The number of coefficients of a general polynomial of a given degree in a given number of independent variables is a binomial coefficient, nCm. This is surely well known, but it was surprising to me.
The general quadratic polynomial in two variables is ax² + bxy + cy² + dx + ey + f; it has six coefficients. Each of its terms has degree 2 or less.
(By introducing a third variable z=1 we can make them each have degree 2 exactly: ax² + bxy + cy² + dxz + eyz + fz². So 6, the number of coefficients, is also the number of ways to get 2 by adding up three natural numbers (including 0): 2+0+0, 1+1+0, 0+2+0, 1+0+1, 0+1+1, 0+0+2.)
In one variable, the number is 3: ax² + bx + c. In general, in one variable, the number of coefficients for degree d is d+1.
In no variables or in degree 0 for any number of variables, the number is 1: k.
One way to factor ax² + bxy + cy² + dx + ey + f is as a quadratic in x, ax² + dx + f, plus y times a linear in x, y(bx + e), plus y² times a constant in x, cy². In matrix form:
[ f e c ] [ y⁰ ]
[ dx bx 0 ] [ y¹ ]
[ ax² 0 0 ] [ y² ]
So it seems like the number of coefficients in a two-variable polynomial will be a triangular number; to extend this to cubics, for example, we’d add a new leftmost column that’s a general cubic in x, some zeroes to fill out the bottom row, and y³ to the bottom of the vector.
This is a general property: the general degree-d polynomial in n variables is a sum of the general polynomials of all degrees up to and including d in n-1 variables, each multiplied by the appropriate power of the newly introduced variable to bring it up to the correct degree.
If we instead try the same trick to go to a quadratic in three independent variables, introducing, say, w, we can take this general two-variable quadratic and multiply it by w⁰, take a general two-variable linear polynomial (3 coefficients) and multiply it by w¹, take a general two-variable constant polynomial (1 coefficient) and multiply it by w². So we have 1 + 3 + 6 = 10, but not because it’s the fourth triangular number; rather, because it’s the third tetrahedral number.
Without formally proving it, it seems like this is a matter for Pascal’s triangle of binomial coefficients, (a+b)!/(a! b!):
1 0 0 0 0 0 0 0 0 0 0
1 1 0 0 0 0 0 0 0 0 0
1 2 1 0 0 0 0 0 0 0 0
1 3 3 1 0 0 0 0 0 0 0
1 4 6 4 1 0 0 0 0 0 0
1 5 10 10 5 1 0 0 0 0 0
1 6 15 20 15 6 1 0 0 0 0
1 7 21 35 35 21 7 1 0 0 0
1 8 28 56 70 56 28 8 1 0 0
1 9 36 84 126 126 84 36 9 1 0
1 10 45 120 210 252 210 120 45 10 1
The number of coefficients for polynomials in zero variables are in the first column; for polynomials in one variable in the second column; for polynomials in two variables in the third column; and so on.
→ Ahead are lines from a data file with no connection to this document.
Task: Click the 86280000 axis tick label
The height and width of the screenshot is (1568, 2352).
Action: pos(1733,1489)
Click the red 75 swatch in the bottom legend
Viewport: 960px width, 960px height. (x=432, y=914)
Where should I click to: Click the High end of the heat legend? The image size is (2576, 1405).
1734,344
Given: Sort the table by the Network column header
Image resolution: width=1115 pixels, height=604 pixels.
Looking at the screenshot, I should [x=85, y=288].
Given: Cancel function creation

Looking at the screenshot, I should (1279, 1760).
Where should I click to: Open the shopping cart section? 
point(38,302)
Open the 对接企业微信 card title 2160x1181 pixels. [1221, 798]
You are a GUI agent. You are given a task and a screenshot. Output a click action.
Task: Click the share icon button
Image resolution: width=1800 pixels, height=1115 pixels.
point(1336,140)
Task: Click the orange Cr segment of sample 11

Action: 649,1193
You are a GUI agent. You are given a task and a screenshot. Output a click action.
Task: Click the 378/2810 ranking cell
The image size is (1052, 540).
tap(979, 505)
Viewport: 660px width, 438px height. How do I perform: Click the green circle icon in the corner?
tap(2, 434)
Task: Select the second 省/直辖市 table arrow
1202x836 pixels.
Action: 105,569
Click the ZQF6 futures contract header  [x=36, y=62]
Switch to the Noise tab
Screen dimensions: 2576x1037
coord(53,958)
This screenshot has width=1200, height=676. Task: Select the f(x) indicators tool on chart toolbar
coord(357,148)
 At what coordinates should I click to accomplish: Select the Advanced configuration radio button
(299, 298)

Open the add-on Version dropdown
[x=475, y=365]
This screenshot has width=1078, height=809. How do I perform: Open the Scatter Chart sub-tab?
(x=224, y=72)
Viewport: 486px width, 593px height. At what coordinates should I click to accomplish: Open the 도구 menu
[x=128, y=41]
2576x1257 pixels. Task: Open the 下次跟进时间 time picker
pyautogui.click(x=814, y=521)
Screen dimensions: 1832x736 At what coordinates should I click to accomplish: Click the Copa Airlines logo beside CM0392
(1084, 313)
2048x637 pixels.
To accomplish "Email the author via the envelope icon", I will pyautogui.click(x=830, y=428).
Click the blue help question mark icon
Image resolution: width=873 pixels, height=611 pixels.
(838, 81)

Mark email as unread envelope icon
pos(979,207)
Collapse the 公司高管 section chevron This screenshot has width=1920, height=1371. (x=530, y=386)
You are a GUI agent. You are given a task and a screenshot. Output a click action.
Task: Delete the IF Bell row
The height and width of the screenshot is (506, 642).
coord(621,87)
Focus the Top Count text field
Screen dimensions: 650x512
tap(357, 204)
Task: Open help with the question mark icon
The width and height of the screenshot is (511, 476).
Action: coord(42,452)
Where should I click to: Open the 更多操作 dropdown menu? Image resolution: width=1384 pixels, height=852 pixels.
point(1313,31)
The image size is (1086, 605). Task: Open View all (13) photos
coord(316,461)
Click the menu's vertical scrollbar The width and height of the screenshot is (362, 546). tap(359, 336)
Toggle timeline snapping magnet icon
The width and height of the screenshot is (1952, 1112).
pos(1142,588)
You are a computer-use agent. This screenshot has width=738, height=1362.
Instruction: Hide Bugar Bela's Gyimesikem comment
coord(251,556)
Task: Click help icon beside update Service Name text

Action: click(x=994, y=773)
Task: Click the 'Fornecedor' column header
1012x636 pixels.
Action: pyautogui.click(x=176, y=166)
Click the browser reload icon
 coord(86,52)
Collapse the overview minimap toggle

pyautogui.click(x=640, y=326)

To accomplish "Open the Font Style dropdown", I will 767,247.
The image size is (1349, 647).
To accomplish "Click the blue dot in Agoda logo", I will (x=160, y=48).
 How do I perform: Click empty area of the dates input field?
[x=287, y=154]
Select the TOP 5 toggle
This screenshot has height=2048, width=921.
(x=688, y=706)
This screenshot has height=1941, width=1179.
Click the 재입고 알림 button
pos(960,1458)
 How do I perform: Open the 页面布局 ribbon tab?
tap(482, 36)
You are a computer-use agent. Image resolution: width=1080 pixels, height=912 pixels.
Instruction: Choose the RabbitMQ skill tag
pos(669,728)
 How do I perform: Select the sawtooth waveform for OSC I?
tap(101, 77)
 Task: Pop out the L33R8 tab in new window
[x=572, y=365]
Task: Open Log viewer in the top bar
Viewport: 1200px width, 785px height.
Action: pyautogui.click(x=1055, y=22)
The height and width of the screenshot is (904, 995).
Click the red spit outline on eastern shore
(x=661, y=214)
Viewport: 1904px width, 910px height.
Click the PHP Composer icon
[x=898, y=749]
The fourth column says that in three variables, a degree-0 polynomial has one coefficient; a degree-1 polynomial, 4; a degree-two polynomial, as explained above, 10; and a degree-three polynomial, 20.
This also means that the number of coefficients in a polynomial in three variables grows as O(d³); specifically, it's (d+1)(d+2)(d+3)/6.